As we’ve all witnessed to in the last few days and weeks, the culture of collective punishing of black protest in the public sphere has become the norm in the United States.
By protest, I don’t mean what we’ve come to know in the national historical imagination of the civil rights movements and people marching through the streets. Instead, instances of black celebrities — athletes and entertainers — that express their opinions or emotions publicly on national television better watch out because the firing squad is about to publicly execute them, metaphorically speaking. We’ve all followed the public media’s scrutiny of Kanye’s (in my opinion ‘truth-telling’) blow up at the VMAs, Michael Jordan’s bitterness towards everyone in spite of his illustrious career full of domination, and Serena Williams and Stephen Jackson’s complaints that were followed by severe fines levied by the respective professional sports associations that they belong too (by contract, I’m assuming).
Everyone — including myself — feels entitled to commenting, criticizing each of them for their sense of entitlement. As “Americans” that watch TV together, we care so much — almost too much — about speaking against black public opinions. Granted, each case is vastly different. It’s difficult to compare (and to watch) Kanye shit on Taylor Swift’s MTV parade to the possible suspension of Serena Williams from future USTA Grand Slam events for her “I will shove this tennis ball down your throat” comment to a line-judge. But as Andrew Sharp of the Sports Blogging Nation (SBNation) has written, there are stark contradiction and hypocritical judgments of certain athletes’ comments based on the success of certain athletes.
But those exceptions to the rule are few and far between. For every Lebron or Kobe protected by the higher-ups, there are thousands of Stephen Jacksons or Jeremy Shockey’s (white) for that matter. Yet Jeremy Shockey goes untouched. To add to that, David Zirin, cultural critic, points out the hypocrisy of judgment based around race, as Roger Federer (white by American standards) was free from evaluation for his similar tirade against judges and his racket. There have been other instances where anti-war made by black and white athletes have been construed much differently by the media and consumers of these athletes. So, it makes me wonder why we care so much about containing moments of black opinion in the public sphere that is national media.

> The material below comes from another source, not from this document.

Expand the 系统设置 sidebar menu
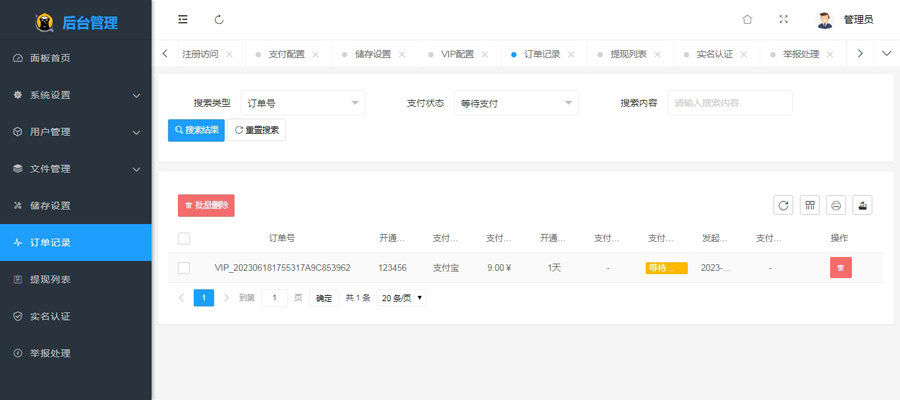The width and height of the screenshot is (900, 400). [76, 95]
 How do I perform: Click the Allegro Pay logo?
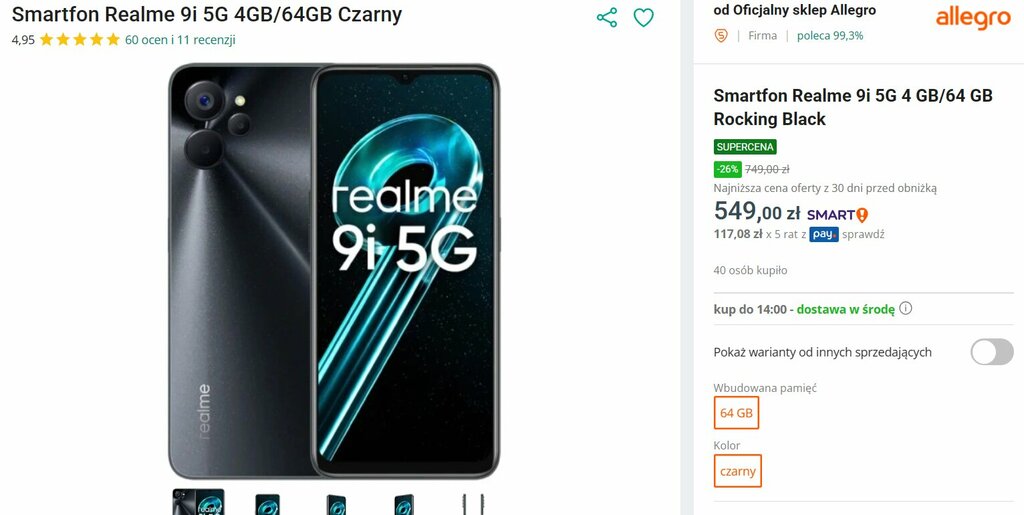click(824, 234)
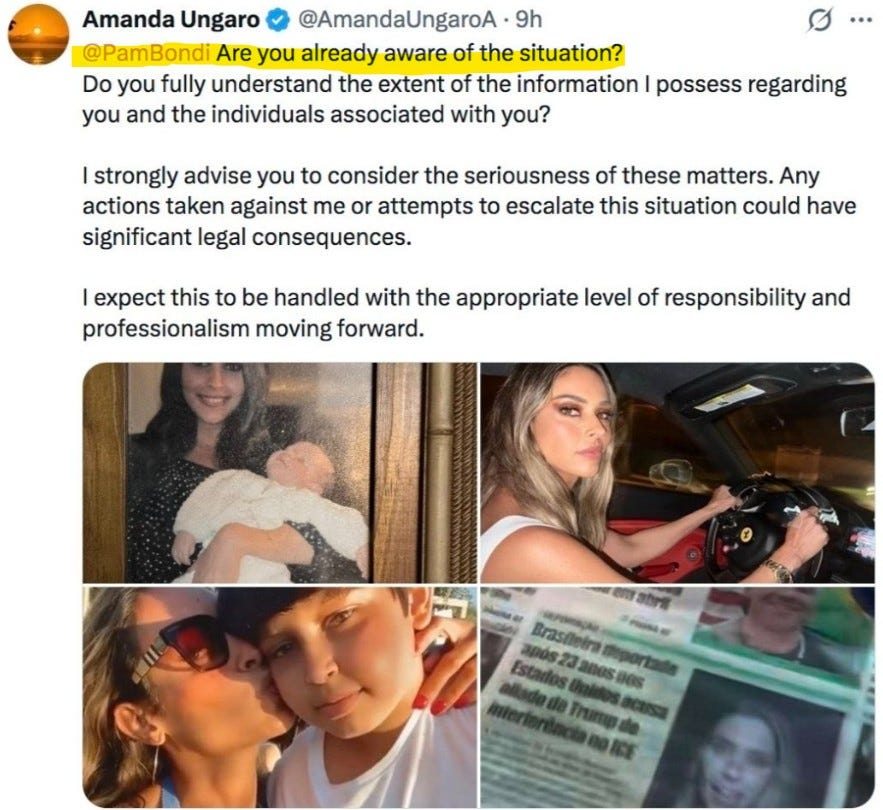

There’s something weird about television itself in the way it makes people citizens and in turn feel like they’re doing their national duties through their consumption of television. Television is called “national television” for a reason. As several scholars in media studies have noted, there’s an assumption that the viewers constitute a collective “America” as we can watch the same things and we’re all witness to historic events on an everyday basis, together. Generally speaking, television corporations bank on that rhetoric of multicultural unity and nation in their marketing of shows because it makes dollars and cents.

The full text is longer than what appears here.